Extracting the spatio-temporal variations in the gravity field recovered from GRACE spatial mission: methods and geophysical applications

Measurements of the spatio-temporal variations of Earth’s gravity field recovered from the Gravity Recovery and Climate Experiment (GRACE) mission have led to unprecedented insights into large spatial mass redistribution at secular, seasonal, and sub-seasonal time scales. GRACE solutions from various processing centers, while adopting different processing strategies, result in rather coherent estimates. However, these solutions also exhibit random as well as systematic errors, with specific spatial and temporal patterns in the latter.
In order to dampen the noise and enhance the geophysical signals in the GRACE data, several methods have been proposed. Among these, methods based on filtering techniques require a priori assumptions regarding the spatio-temporal structure of the errors. Despite the large effort to improve the quality of GRACE data for always finer geophysical applications, removing noise remains a problematic question as discussed in Chapter 1.

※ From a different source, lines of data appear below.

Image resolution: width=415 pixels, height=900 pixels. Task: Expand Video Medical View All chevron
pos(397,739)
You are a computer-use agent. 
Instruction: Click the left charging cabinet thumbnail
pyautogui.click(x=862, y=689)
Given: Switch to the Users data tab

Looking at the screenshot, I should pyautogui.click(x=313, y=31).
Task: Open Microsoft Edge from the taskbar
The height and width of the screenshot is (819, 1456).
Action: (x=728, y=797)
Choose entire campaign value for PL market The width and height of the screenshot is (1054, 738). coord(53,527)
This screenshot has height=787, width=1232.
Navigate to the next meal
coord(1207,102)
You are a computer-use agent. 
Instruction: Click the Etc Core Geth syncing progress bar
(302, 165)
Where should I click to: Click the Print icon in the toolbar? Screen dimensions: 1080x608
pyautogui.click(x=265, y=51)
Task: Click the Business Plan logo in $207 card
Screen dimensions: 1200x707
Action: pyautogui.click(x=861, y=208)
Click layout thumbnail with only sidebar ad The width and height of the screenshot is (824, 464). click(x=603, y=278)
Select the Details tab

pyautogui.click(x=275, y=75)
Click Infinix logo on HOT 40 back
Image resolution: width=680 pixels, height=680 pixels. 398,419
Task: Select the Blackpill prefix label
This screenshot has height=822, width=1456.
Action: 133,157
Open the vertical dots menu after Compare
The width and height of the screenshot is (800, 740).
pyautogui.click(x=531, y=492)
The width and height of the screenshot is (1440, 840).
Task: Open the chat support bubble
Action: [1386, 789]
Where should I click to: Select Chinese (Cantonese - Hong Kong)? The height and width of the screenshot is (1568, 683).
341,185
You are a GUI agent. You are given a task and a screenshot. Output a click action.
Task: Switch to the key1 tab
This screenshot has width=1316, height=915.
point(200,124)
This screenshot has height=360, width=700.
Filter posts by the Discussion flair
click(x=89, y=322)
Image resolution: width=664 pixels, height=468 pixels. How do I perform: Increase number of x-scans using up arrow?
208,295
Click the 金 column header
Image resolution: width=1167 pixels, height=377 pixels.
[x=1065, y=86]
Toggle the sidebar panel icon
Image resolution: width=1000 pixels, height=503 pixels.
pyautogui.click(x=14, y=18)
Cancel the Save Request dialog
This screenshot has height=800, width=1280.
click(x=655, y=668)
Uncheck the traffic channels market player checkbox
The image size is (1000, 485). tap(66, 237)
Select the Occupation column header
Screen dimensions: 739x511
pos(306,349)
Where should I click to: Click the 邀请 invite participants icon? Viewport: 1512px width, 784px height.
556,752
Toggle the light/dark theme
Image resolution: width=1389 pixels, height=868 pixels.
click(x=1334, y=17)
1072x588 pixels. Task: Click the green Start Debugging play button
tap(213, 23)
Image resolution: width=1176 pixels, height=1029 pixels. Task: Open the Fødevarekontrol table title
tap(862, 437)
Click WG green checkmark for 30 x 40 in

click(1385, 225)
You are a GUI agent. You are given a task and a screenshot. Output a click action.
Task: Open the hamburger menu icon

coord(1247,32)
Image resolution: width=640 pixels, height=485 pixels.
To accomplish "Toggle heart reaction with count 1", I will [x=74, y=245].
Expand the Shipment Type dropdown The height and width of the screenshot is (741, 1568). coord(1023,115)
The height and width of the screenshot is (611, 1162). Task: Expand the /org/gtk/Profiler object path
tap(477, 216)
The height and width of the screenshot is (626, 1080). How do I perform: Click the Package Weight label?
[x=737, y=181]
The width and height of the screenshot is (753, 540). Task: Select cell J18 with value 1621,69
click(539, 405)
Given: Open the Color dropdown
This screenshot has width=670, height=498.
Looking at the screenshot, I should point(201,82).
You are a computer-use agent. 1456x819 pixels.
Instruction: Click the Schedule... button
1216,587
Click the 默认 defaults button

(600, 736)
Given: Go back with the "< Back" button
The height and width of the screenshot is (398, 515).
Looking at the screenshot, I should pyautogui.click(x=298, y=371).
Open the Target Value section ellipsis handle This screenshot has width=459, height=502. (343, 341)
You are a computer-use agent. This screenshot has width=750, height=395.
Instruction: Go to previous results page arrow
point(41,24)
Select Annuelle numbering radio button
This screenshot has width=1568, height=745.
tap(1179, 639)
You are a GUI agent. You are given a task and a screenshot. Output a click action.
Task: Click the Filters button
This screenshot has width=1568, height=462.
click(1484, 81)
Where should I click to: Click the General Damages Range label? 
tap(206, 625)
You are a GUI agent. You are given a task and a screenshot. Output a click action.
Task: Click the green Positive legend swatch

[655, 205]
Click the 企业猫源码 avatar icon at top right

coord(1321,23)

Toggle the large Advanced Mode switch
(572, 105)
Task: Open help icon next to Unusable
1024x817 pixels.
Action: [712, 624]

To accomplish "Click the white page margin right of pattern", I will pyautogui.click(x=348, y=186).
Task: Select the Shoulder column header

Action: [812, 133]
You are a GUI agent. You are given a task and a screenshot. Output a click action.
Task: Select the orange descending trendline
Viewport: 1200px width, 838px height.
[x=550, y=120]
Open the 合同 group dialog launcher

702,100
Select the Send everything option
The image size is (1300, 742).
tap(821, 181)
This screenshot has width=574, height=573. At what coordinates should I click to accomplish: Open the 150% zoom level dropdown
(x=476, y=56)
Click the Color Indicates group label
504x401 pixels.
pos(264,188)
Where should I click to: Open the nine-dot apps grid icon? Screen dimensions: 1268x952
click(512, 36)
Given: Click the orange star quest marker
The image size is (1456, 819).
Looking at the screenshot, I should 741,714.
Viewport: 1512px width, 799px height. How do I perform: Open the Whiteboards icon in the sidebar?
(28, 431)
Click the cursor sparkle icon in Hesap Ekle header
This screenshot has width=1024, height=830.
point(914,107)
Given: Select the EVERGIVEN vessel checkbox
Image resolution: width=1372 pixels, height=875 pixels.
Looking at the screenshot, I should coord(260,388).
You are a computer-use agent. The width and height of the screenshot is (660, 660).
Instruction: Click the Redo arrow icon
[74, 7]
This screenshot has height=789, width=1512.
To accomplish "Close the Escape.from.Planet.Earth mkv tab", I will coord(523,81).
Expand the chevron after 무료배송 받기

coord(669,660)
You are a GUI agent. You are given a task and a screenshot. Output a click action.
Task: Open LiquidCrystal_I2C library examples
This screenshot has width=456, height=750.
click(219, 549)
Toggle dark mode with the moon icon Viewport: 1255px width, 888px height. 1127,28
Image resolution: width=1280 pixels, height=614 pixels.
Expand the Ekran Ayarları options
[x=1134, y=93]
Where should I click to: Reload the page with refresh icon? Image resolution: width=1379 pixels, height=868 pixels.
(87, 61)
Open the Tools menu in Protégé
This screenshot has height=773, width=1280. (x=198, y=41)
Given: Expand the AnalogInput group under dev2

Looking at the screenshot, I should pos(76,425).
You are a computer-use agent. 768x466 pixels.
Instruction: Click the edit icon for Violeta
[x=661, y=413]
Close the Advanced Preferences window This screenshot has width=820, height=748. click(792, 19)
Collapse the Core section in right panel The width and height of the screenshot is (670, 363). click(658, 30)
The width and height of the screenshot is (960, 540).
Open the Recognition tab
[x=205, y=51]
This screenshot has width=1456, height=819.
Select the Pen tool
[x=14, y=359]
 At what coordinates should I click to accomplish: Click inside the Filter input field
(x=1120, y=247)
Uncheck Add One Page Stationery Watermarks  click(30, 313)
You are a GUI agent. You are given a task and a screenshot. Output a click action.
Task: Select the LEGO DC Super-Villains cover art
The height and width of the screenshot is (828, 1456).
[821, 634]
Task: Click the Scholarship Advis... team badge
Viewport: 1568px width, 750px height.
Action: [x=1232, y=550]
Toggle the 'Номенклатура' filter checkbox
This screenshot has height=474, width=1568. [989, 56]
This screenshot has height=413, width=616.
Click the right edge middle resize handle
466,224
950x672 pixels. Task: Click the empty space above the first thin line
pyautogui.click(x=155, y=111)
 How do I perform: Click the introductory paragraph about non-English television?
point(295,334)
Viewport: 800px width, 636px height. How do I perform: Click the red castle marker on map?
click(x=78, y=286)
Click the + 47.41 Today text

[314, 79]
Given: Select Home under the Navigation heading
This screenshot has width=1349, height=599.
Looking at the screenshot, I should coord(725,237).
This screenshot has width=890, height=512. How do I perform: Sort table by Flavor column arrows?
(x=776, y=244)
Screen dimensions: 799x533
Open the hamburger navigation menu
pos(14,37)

In this thesis, we explore an alternative approach, using a spatio-temporal filter, namely the Multichannel Singular Spectrum Analysis (M-SSA) described in Chapter 2. M-SSA is a data-adaptive, multivariate, and non-parametric method that simultaneously exploits the spatial and temporal correlations of geophysical fields to extract common modes of variability. We perform an M-SSA simultaneously on 13 years of GRACE spherical harmonics solutions from five different processing centers. We show that the method allows for the extraction of common modes of variability between solutions, and removal of the solution-specific spatio-temporal errors arising from each processing strategies. In particular, the method filters out efficiently the spurious North-South stripes, most likely caused by aliasing of the imperfect geophysical correction models of known phenomena.
In Chapter 3, we compare our GRACE solution to other spherical harmonics solutions and to mass concentration (mascon) solutions which use a priori information on the spatio-temporal pattern of geophysical signals. We also compare performance of our M-SSA GRACE solution with respect to others by predicting surface displacements induced by GRACE-derived mass loading and comparing results with independent displacement data from stations of the Global Navigation Satellite System (GNSS).
Finally, in Chapter 4 we discuss the possible application of a refined GRACE solution to answer debated post-glacial rebound questions. More precisely, we focus on separating the post-glacial rebound signal related to past ice melting and the present ice melting in the region of South Georgia.